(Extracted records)

☆ ☆ ☆ ☆ ☆ ☆ ☆

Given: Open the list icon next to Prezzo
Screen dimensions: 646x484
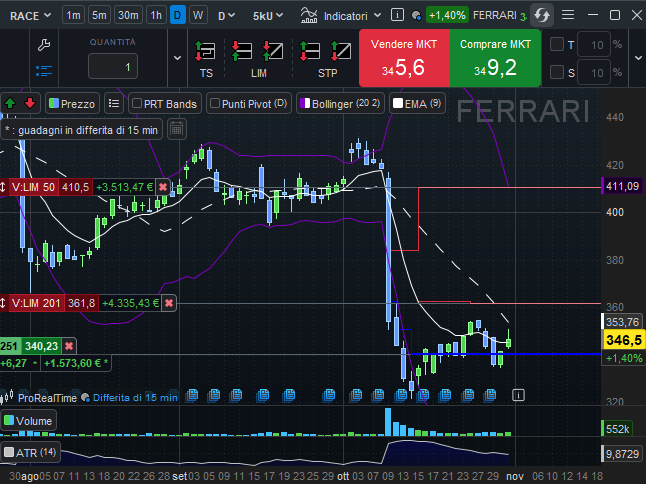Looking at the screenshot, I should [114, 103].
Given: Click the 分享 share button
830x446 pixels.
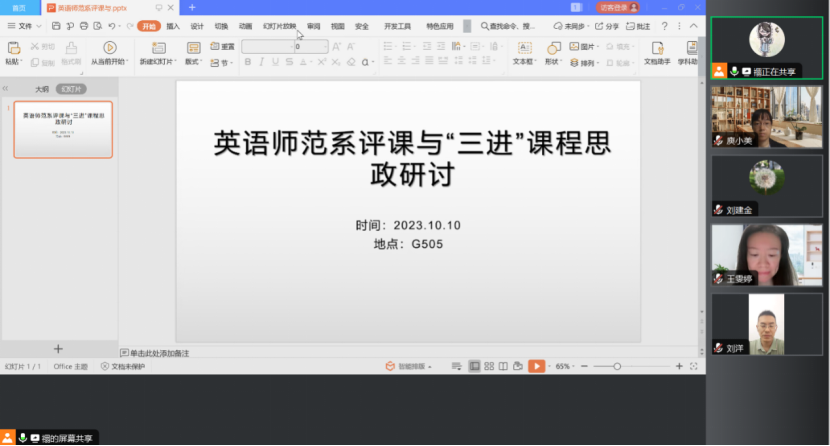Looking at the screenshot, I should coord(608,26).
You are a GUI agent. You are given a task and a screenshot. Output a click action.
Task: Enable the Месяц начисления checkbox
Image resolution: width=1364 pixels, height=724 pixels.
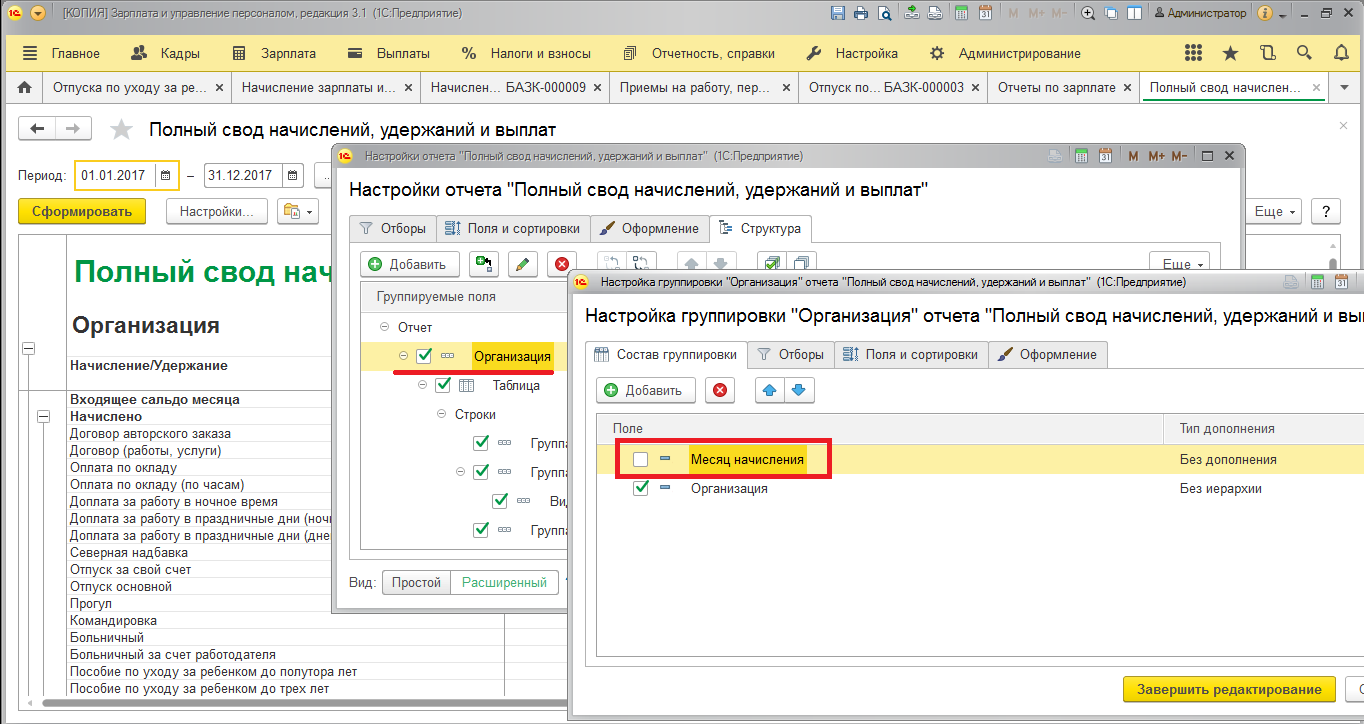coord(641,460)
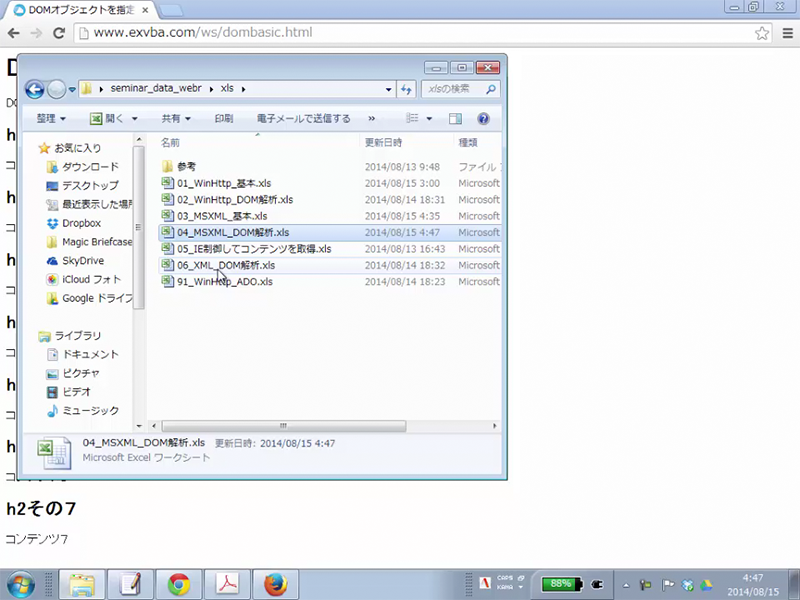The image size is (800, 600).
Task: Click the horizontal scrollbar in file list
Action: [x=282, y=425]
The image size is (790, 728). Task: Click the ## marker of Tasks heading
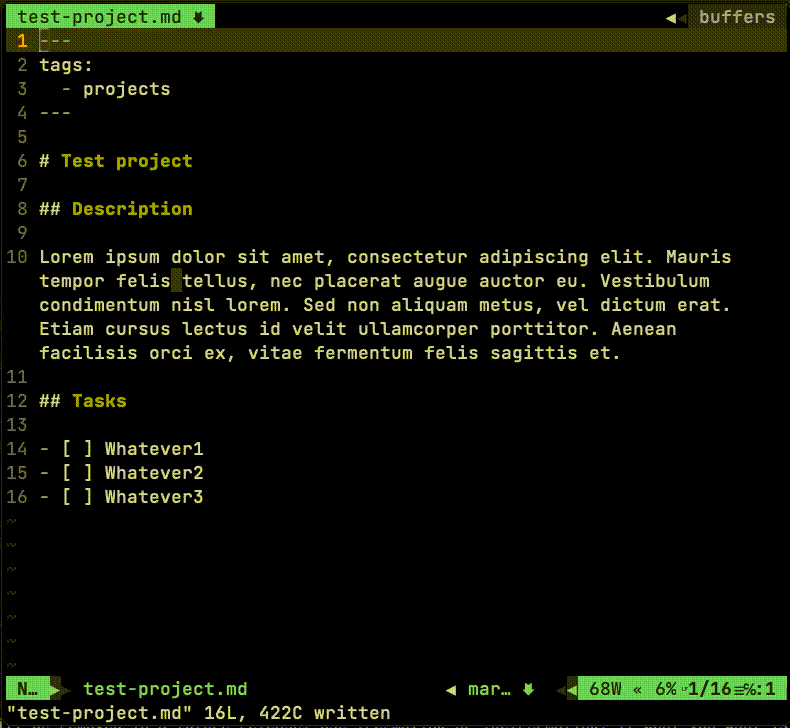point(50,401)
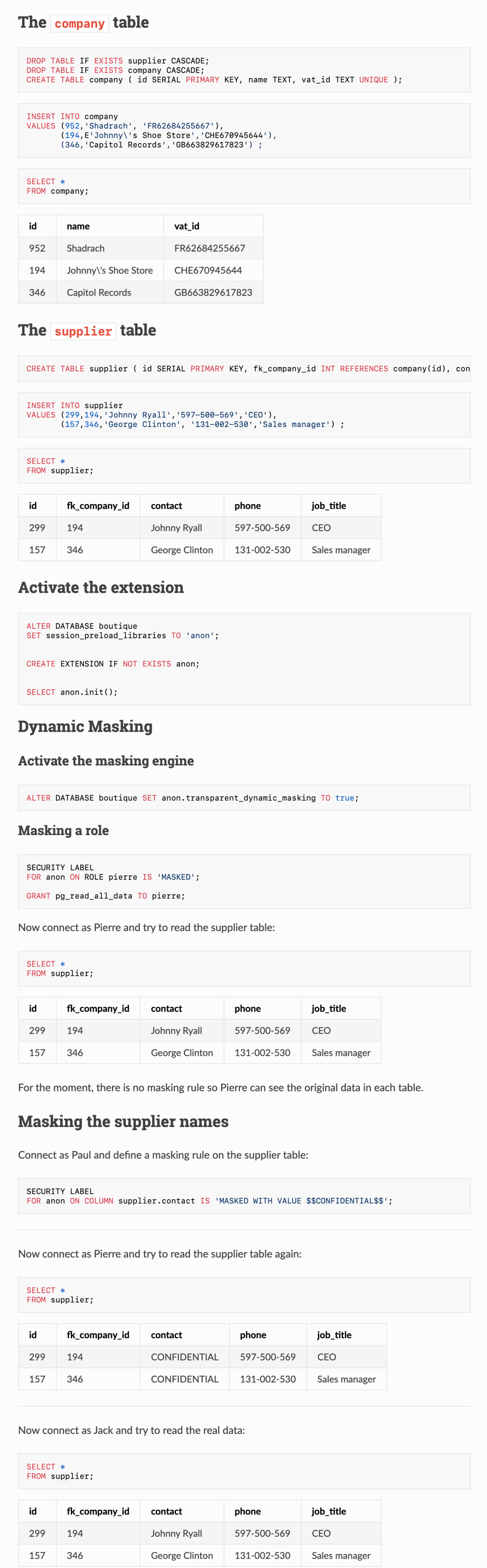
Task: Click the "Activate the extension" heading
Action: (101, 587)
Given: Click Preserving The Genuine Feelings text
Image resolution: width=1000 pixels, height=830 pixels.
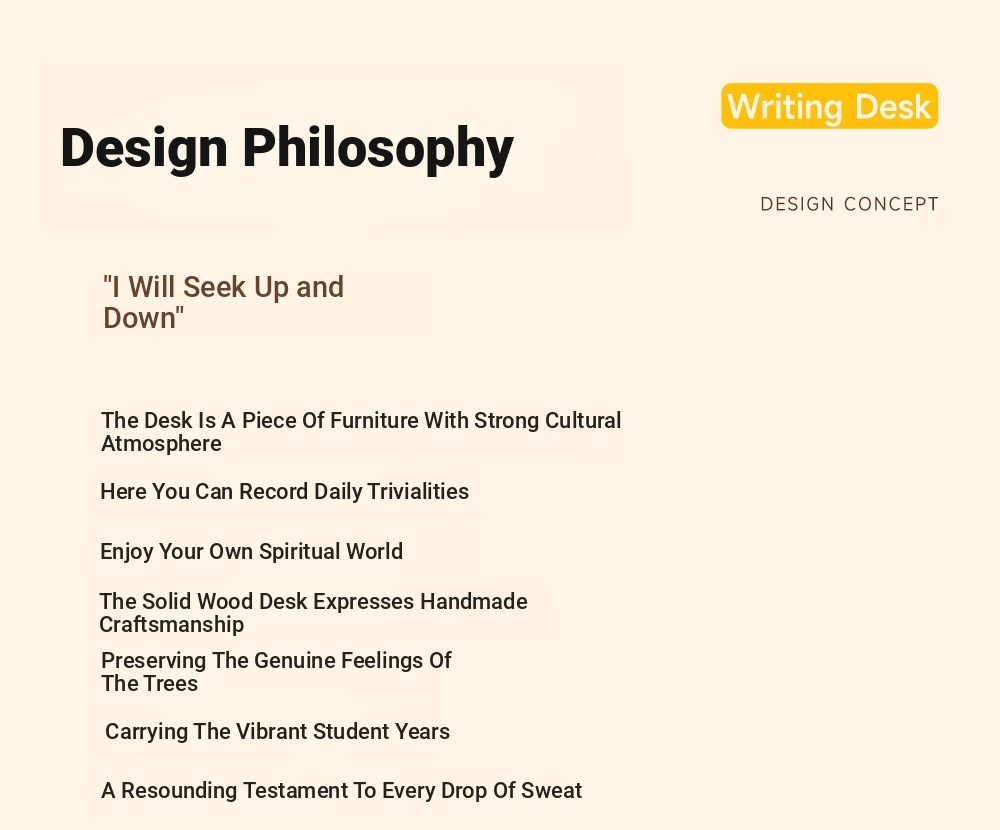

☆ ☆ ☆ ☆ ☆ ☆ ☆

## What to do
Return the entries unchanged, save for the pictures, which do not belong in the copy.

## Finished exercise
Given: Open the list icon next to Prezzo
Screen dimensions: 646x484
Looking at the screenshot, I should [114, 103].
Given: Click the 分享 share button
830x446 pixels.
Looking at the screenshot, I should coord(608,26).
You are a GUI agent. You are given a task and a screenshot. Output a click action.
Task: Enable the Месяц начисления checkbox
Image resolution: width=1364 pixels, height=724 pixels.
coord(641,460)
The image size is (800, 600).
Task: Click the horizontal scrollbar in file list
Action: [x=282, y=425]
The image size is (790, 728). Task: Click the ## marker of Tasks heading
point(50,401)
Task: Click the "Activate the extension" heading
Action: (101, 587)
Given: Click Preserving The Genuine Feelings text
Image resolution: width=1000 pixels, height=830 pixels.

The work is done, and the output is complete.